A block of data
○ ○ ○

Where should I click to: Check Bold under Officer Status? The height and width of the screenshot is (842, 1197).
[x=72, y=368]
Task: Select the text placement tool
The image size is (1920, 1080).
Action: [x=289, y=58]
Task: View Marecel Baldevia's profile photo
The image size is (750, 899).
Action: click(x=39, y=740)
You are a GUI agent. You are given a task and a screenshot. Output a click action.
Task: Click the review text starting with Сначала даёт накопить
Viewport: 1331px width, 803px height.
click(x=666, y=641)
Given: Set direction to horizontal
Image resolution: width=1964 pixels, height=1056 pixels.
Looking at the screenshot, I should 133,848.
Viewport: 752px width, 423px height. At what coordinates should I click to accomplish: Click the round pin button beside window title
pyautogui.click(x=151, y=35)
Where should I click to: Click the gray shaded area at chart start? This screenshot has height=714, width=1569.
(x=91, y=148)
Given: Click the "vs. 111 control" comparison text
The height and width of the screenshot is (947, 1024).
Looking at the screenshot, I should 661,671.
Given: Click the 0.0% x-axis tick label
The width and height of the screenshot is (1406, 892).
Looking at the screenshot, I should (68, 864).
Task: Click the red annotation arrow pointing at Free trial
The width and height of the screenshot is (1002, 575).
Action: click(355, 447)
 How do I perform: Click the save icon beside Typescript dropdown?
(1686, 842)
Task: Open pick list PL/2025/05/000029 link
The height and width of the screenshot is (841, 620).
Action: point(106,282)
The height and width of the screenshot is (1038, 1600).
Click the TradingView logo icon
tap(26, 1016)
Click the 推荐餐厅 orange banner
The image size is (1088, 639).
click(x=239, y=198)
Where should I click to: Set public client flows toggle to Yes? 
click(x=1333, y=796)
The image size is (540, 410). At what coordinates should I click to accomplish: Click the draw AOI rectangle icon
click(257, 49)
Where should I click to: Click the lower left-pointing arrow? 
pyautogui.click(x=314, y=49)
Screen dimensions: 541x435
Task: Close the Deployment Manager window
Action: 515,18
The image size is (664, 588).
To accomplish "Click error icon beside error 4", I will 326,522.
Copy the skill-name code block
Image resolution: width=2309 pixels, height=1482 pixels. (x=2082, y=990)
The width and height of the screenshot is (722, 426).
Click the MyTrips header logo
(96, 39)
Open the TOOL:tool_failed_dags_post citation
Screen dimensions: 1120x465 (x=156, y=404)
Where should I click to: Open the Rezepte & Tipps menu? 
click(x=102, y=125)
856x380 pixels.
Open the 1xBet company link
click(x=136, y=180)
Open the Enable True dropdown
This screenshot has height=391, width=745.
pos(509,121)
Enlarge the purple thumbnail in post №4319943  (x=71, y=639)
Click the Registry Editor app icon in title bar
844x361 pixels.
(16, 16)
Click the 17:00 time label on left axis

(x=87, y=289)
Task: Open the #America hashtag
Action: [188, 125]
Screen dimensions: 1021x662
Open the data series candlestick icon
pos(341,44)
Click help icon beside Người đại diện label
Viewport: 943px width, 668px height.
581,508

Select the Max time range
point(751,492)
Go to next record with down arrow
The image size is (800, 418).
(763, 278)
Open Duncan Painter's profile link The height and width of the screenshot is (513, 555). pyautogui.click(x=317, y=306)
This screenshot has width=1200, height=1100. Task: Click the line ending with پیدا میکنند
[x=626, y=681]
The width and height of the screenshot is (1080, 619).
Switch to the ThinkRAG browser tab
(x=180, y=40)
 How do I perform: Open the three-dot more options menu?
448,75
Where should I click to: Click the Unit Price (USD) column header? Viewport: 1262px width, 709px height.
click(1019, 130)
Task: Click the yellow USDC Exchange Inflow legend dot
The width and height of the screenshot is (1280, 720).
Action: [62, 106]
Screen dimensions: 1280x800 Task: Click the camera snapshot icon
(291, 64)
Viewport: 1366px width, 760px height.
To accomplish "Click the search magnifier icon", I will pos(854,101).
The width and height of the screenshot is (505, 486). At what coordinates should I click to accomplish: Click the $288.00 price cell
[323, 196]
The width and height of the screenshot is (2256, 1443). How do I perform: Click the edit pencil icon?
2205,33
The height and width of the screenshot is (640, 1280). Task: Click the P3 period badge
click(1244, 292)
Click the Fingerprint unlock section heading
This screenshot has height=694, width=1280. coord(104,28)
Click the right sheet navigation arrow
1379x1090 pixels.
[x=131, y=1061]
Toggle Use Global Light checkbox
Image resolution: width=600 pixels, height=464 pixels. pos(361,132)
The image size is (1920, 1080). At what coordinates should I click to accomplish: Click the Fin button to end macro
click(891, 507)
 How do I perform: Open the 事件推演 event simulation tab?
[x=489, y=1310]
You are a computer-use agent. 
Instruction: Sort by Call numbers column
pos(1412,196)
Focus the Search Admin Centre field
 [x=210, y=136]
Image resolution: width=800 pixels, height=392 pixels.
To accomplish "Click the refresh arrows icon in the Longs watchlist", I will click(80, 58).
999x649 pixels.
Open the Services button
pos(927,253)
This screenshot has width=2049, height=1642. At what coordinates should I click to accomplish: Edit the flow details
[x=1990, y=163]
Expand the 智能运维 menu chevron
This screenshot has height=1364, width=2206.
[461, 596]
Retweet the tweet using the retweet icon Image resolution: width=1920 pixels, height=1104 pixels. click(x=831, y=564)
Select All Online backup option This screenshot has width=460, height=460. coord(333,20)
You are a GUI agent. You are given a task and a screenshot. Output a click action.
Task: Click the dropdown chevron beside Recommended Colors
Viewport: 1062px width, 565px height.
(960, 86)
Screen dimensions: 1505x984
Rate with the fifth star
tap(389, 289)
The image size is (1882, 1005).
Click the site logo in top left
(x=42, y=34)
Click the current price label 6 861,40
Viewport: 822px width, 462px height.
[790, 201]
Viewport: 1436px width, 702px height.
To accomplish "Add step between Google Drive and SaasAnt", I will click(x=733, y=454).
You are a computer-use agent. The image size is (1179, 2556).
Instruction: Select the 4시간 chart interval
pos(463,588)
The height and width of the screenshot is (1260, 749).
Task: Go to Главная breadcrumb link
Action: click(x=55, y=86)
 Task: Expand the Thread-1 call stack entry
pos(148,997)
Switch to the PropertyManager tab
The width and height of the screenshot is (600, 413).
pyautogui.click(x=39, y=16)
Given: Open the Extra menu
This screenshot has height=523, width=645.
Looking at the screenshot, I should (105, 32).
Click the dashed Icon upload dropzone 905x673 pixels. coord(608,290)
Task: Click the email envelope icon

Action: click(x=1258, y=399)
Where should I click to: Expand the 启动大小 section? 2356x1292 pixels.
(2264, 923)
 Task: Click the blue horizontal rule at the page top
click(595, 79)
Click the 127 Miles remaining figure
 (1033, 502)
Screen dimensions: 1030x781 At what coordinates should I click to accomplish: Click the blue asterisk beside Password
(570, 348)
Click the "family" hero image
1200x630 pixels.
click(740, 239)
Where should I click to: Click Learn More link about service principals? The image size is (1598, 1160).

○ ○ ○

=== Problem requirements ===
Copy the lines of the records exactly as they appear, starting at the line containing "Viewport: 1436px width, 702px height." and ending at the line containing "Action: click(x=55, y=86)".

=== Task solution ===
Viewport: 1436px width, 702px height.
To accomplish "Add step between Google Drive and SaasAnt", I will click(x=733, y=454).
You are a computer-use agent. The image size is (1179, 2556).
Instruction: Select the 4시간 chart interval
pos(463,588)
The height and width of the screenshot is (1260, 749).
Task: Go to Главная breadcrumb link
Action: click(x=55, y=86)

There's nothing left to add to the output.